Pre-trained deep neural network language models such as ELMo, GPT, BERT and XLNet have recently achieved state-of-the-art performance on a variety of language understanding tasks. However, their size makes them impractical for a number of scenarios, especially on mobile and edge devices. In particular, the input word embedding matrix accounts for a significant proportion of the model's memory footprint, due to the large input vocabulary and embedding dimensions. Knowledge distillation techniques have had success at compressing large neural network models, but they are ineffective at yielding student models with vocabularies different from the original teacher models. We introduce a novel knowledge distillation technique for training a student model with a significantly smaller vocabulary as well as lower embedding and hidden state dimensions.
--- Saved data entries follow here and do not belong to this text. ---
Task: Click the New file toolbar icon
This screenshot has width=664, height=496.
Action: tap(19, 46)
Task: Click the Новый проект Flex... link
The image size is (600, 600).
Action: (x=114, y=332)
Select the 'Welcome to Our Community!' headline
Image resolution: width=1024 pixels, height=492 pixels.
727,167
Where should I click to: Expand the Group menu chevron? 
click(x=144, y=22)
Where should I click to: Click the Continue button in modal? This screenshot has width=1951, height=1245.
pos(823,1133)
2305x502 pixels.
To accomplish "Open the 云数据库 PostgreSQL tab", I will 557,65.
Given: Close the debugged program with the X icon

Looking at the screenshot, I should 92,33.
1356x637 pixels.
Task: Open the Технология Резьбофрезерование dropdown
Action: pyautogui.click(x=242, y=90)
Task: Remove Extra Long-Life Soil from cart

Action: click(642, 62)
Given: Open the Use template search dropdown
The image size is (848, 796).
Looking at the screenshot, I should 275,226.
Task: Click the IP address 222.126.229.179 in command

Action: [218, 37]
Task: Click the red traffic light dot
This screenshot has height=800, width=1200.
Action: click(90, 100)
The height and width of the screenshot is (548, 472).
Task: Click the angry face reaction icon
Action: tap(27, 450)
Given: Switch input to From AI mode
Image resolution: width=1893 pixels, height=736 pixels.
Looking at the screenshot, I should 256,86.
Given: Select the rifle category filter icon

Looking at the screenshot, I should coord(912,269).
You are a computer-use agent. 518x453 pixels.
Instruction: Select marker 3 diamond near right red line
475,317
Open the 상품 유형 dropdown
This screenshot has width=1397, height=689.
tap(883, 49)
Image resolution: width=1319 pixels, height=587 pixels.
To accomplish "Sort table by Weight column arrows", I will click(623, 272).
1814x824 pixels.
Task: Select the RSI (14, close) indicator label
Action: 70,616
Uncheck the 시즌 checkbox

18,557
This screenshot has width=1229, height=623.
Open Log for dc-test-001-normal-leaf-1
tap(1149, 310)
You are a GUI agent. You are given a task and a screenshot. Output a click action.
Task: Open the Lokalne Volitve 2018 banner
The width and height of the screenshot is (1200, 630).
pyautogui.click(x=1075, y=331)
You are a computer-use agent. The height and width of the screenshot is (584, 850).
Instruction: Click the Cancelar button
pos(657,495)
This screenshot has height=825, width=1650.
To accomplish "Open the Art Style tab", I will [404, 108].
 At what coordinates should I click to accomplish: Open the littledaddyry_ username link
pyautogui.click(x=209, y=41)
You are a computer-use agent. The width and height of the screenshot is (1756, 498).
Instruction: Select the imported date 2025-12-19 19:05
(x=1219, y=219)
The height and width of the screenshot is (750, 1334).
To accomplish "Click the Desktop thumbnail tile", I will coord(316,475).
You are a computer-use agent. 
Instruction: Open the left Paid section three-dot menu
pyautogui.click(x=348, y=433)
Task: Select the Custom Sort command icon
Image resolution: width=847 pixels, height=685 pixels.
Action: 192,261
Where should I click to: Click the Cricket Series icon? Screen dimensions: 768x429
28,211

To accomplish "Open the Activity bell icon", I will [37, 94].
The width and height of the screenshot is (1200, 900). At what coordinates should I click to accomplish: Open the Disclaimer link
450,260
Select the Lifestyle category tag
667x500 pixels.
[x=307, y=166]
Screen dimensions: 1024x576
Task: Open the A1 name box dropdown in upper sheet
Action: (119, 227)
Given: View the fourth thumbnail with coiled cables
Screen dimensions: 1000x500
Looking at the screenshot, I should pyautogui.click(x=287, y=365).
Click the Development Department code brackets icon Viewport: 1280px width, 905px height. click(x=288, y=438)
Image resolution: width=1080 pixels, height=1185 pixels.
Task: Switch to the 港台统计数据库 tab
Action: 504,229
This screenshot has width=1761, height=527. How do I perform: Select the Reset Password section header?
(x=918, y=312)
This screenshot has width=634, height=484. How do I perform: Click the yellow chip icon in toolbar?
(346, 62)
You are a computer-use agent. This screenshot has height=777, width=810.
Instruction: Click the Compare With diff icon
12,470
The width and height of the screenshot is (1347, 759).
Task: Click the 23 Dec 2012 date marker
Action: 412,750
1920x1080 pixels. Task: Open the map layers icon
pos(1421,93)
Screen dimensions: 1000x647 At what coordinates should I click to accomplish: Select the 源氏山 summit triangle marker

Specifically, we employ a dual-training mechanism that trains the teacher and student models simultaneously to obtain optimal word embeddings for the student vocabulary. We combine this approach with learning shared projection matrices that transfer layer-wise knowledge from the teacher model to the student model. Our method is able to compress the BERT_BASE model by more than 60x, with only a minor drop in downstream task metrics, resulting in a language model with a footprint of under 7MB. Experimental results also demonstrate higher compression efficiency and accuracy when compared with other state-of-the-art compression techniques.